まだ真夏ほどの潔さはない蒼穹を仰ぐと、ふと「ああ、世界って広いんだな」とあたりまえの感慨が浮かんだ。

世界は、とても広くて。
私は、とても小さくて。

ぐん、とペダルに力をこめると、自転車は風を切って進む。
この広い世界で、小さな私と、小さな他の生命が出会うことは奇跡だろう。
そう奇跡、滅多にない、ものすごく低い確率……の、はず。

なのに、なぜ。
こうも頻繁に、私のリップグロスで羽虫が溺れ死ぬのか。
やめろよ。こんな広いんだから、もっと他の死に場所あんだろーが。
わたしゃモウセンゴケかい。

そりゃまぁね。
雨降り前の川沿いの道でママチャリ走らせたら、蚊柱に突っ込む確率あがるよね。
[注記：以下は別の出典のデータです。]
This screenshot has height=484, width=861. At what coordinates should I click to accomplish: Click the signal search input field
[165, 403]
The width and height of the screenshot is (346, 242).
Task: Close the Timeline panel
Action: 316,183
犠牲になった不運なウンカには、すまんけど。
でも、いい香りをさせるのも唇プルつやにするのも、決してお前たちをおびきよせるためじゃないから。
もっと大きな悪い虫が付いちゃうかも(´▽`)キャ♡と、微粒子レベルの可能性に夢見てんだよ。
低気圧だけじゃなくて女心の空気も読んでくれや、昆虫さんよ。

出会いがしらの事故チューなんて漫画の中だけで十分。
てか、リアルだとしても、せめて人間でお願いします。